The following points are limitations of the study and future perspectives. (1) The number of the patients and controls in this study is limited. More participants are needed for future studies. The correlations shown in the present study were very weak especially based on the limited number of patients. (2) An analysis should be performed on the parathyroid hormone to determine the precise mechanism of lower serum Pi in OPLL. (3) FGF-23 is regulated by 1,25(OH)2 D3; 9 thus, the level of 1,25(OH)2 D3 might be an interesting topic for further study. (4) FGF-23 works by binding to the Klotho-FGF receptor complex. 10,11 A previous study demonstrated an association for Klotho gene polymorphism with bone density and spondylosis of the lumbar spine. 34 Klotho should be examined to determine how the Klotho–FGF receptor complex works in OPLL.
In conclusion, serum FGF-23 was higher and Pi was lower in patients with OPLL than in the controls, and hs-CRP in OPLL was higher than in the controls. FGF-23 and hs-CRP were higher in the OPLL progression group when compared with the no progression group, and FGF-23 and hs-CRP were positively correlated.
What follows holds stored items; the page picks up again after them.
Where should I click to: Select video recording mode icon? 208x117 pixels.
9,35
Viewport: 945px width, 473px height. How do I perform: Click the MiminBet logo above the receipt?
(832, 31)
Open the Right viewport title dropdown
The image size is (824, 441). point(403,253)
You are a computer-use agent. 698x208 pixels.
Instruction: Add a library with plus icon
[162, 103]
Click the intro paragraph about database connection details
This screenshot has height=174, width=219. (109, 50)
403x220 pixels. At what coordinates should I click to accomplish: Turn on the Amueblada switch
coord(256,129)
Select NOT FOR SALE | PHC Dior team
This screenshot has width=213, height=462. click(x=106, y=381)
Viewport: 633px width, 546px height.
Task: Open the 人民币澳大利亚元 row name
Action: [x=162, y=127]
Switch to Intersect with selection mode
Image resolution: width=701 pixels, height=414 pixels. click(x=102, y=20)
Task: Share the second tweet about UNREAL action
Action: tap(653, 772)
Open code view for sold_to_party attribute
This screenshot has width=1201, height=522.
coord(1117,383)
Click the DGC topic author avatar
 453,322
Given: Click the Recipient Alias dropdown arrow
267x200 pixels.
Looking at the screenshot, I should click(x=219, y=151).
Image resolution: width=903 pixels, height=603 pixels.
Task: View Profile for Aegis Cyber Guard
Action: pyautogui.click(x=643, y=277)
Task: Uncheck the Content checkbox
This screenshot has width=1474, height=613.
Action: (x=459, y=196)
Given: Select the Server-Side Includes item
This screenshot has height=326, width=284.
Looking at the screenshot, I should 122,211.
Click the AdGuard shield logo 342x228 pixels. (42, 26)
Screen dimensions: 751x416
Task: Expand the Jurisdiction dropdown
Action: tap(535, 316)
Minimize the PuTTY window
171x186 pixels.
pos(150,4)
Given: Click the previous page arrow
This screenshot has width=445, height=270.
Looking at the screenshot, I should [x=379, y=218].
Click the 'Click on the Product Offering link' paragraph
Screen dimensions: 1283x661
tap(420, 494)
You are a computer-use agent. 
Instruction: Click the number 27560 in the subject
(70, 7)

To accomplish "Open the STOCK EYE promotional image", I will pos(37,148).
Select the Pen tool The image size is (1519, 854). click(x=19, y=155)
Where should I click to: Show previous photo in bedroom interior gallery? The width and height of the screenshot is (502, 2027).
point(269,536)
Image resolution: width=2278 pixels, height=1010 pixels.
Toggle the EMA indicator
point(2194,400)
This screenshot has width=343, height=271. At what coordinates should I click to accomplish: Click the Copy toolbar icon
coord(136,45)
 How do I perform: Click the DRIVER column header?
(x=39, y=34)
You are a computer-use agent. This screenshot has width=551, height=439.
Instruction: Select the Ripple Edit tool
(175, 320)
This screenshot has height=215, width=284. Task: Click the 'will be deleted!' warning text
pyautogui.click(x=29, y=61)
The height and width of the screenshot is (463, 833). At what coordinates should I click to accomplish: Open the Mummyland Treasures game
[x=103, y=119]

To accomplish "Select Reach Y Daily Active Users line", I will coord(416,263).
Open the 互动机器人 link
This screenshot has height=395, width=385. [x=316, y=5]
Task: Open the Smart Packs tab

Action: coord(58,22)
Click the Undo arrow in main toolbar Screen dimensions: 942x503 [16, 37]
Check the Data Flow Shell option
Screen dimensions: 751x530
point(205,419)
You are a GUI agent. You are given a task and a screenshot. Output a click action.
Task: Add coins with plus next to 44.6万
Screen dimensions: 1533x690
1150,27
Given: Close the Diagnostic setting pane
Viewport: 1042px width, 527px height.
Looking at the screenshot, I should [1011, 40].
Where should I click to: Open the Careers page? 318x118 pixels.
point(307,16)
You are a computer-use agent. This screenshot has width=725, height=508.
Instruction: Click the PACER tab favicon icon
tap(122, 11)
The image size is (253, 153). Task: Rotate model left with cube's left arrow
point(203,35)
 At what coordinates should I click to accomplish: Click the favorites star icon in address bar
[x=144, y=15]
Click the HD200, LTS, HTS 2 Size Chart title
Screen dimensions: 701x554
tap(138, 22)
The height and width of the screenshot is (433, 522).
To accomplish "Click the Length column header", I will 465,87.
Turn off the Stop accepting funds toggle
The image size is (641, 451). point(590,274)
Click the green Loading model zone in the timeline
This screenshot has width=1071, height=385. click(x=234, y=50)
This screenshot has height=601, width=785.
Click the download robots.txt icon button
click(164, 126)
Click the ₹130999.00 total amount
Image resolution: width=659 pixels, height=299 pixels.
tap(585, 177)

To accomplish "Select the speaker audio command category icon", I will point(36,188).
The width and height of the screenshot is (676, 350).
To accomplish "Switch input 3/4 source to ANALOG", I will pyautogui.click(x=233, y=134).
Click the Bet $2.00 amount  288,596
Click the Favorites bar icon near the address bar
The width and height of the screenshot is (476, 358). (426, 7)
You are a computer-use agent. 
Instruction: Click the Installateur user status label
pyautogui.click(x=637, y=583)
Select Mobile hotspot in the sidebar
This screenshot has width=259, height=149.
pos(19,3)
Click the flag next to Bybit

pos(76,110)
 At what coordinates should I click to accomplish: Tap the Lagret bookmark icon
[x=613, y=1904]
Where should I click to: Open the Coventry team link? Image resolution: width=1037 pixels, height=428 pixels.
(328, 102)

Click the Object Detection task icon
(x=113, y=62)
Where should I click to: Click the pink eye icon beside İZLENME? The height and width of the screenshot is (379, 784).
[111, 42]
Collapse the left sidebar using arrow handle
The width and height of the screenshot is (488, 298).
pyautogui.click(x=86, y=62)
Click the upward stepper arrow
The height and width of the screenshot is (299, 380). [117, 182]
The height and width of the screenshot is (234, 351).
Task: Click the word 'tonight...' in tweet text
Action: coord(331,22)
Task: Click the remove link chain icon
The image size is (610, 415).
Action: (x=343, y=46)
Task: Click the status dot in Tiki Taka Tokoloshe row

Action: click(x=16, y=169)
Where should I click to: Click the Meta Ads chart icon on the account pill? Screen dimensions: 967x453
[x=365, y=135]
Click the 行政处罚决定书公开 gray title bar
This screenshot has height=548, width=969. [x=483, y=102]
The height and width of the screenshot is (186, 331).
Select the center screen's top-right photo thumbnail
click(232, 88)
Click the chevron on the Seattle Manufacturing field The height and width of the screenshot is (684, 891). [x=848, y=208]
Phosphate metabolism via FGF-23 might be a future target for understanding the pathogenesis of OPLL.
Footnotes
Declaration of Conflicting Interests
The author(s) declared no potential conflicts of interest with respect to the research, authorship, and/or publication of this article.
Funding
The author(s) disclosed receipt of the following financial support for the research, authorship, and/or publication of this article: The work reported in this article was supported by grants from the Ministry of Health, Labour and Welfare of Japan: Committee for Study of Ossification of Spinal Ligament and Committee for Research and Development of Therapies for Ossification of the Posterior Longitudinal Ligament.